I’ll second the recommendation for the GorillaPod. I have a GorillaPod Zoom SLR and love it. I’m not convinced that it would really hold a normal DSLR with anything above the smallest zooms even when shooting in portrait format, though. I use mine with a Canon Powershot G9 (it’s my travel setup when I can’t carry my DSLR – both will fit in my laptop bag on business trips) and, with the addition of a small Giotto ball-head, it’s superb.
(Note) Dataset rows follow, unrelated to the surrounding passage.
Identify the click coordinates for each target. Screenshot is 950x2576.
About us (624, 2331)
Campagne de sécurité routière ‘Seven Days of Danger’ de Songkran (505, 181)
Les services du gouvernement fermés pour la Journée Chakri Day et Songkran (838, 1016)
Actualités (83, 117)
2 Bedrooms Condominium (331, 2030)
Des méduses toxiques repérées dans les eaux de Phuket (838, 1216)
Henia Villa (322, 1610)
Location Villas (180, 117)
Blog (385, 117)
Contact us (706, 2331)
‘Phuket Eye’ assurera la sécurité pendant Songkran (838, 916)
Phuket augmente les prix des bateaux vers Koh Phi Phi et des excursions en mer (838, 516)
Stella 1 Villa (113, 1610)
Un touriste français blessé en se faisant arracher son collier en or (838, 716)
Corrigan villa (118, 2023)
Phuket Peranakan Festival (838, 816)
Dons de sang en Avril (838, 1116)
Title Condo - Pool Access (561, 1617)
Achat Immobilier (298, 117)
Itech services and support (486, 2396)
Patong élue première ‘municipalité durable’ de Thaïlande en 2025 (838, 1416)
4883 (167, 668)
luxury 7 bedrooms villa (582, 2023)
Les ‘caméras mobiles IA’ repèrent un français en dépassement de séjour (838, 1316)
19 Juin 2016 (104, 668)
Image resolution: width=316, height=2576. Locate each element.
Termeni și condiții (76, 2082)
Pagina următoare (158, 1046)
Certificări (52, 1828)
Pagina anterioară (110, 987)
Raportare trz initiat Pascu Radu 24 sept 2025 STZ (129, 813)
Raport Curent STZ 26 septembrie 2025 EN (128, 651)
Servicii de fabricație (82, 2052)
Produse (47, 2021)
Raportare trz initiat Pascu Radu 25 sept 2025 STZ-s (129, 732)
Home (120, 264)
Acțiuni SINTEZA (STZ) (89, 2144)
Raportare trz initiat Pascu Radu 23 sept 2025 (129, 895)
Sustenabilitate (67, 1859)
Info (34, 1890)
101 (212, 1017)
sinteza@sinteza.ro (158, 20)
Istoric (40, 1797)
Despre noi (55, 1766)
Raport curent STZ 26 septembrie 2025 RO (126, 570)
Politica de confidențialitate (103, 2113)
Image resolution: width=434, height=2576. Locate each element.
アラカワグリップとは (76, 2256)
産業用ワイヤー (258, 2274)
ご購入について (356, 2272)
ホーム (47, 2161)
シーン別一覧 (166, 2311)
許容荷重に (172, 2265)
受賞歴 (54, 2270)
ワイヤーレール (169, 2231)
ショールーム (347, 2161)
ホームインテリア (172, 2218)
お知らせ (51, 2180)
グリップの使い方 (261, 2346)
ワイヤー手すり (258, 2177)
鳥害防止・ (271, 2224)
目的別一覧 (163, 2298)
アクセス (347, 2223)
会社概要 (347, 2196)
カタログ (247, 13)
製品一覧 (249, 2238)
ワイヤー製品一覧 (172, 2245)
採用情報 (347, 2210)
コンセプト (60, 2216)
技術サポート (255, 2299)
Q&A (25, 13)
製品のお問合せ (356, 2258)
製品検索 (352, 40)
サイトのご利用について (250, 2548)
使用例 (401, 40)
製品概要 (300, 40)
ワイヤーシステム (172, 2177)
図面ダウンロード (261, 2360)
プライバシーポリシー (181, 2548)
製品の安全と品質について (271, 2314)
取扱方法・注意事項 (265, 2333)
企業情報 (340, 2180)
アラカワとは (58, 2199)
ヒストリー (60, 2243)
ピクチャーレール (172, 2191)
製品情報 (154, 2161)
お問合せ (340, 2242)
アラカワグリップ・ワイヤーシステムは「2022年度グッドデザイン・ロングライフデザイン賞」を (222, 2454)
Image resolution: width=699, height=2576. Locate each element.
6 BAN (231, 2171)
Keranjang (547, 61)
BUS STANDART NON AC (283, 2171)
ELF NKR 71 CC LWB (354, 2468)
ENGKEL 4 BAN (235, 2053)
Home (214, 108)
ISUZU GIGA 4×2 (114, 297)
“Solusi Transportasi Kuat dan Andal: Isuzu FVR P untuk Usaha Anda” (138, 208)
One of the best things about it is its ability to attach to railings and even vertical posts by winding the legs around them allowing you to do fun things like this.

Hey Dave,

It actually does hold a camera with a mid-sized lens, and as I discussed on the show, if the lens has a tripod attachment, bigger lenses can be used. Probably not to wrap around poles but steadying the tripod on a horizontal surface it works. Another great thing about this little gadgets that none of us mentioned but I’m using it for is as a light stand. With a small adapter on the shoe of the strobes, you can use the GorillaPods to place the strobe basically anywhere.

Thanks for the comment.

Unfortunately, I can’t afford lenses with tripod collars 🙁 I also use my GorillaPod as a light stand too – another great use I had forgotten about.

At the moment when I’m traveling I only carry a mono pod, but I really need a small handy tripod. maybe the gorilla one would work?